A região do Dão, em Portugal, enfrenta uma escassez crescente de mão de obra para a vindima, o que tem obrigado produtores locais a apostarem na mecanização como solução para garantir a continuidade da atividade vinícola. A falta de trabalhadores sazonais tem sido uma dificuldade crescente nas últimas campanhas agrícolas da região.
Um projeto familiar da região ultrapassou quase meio milhão de euros de investimento precisamente para implementar a mecanização da vindima. Este valor representa o custo significativo que muitos produtores estão a assumir para não perderem as suas raízes e tradições na terra.
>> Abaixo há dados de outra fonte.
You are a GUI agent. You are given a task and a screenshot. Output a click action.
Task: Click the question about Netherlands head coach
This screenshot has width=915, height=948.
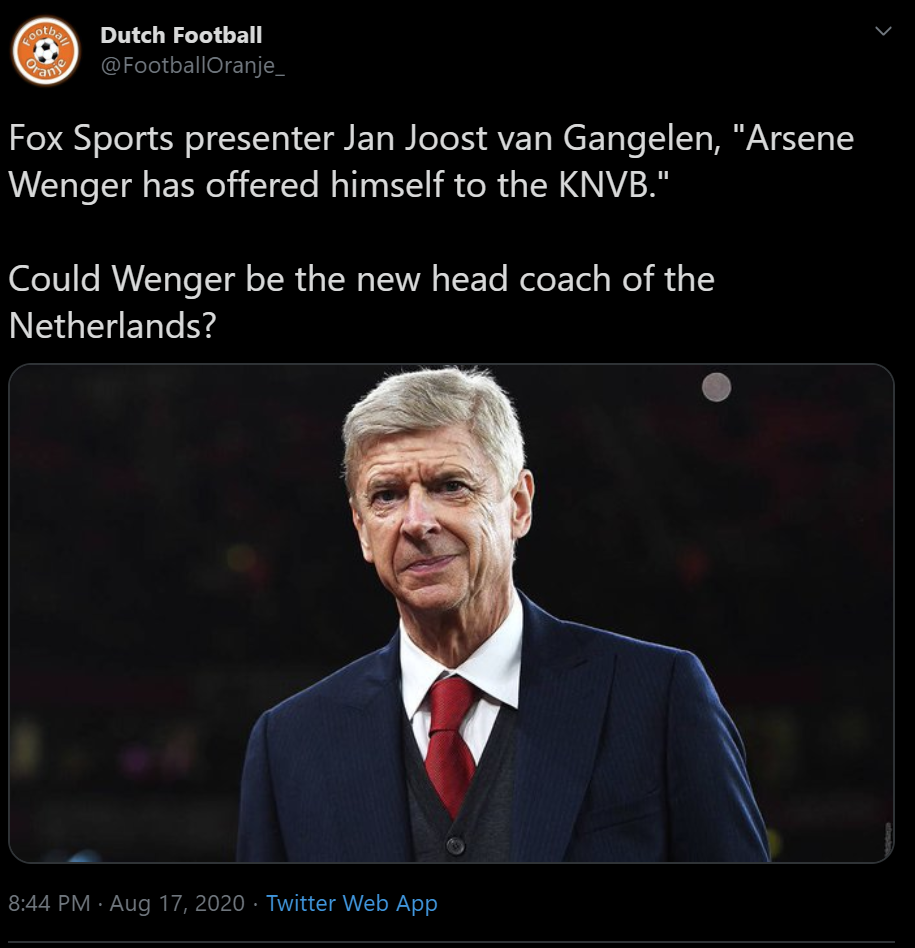[x=362, y=302]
A mecanização surge assim como uma resposta prática à realidade demográfica e laboral que afeta não apenas o Dão, mas diversas regiões vinícolas do país. Os produtores que apostam nesta solução procuram manter a produção e a qualidade das suas uvas sem depender exclusivamente da disponibilidade de mão de obra humana.
Este fenómeno reflete uma transformação mais ampla no setor vitivinícola português, onde a inovação tecnológica se torna essencial para enfrentar os desafios da escassez de recursos humanos, permitindo aos produtores locais preservar o legado familiar e a ligação à terra que caracteriza a região do Dão.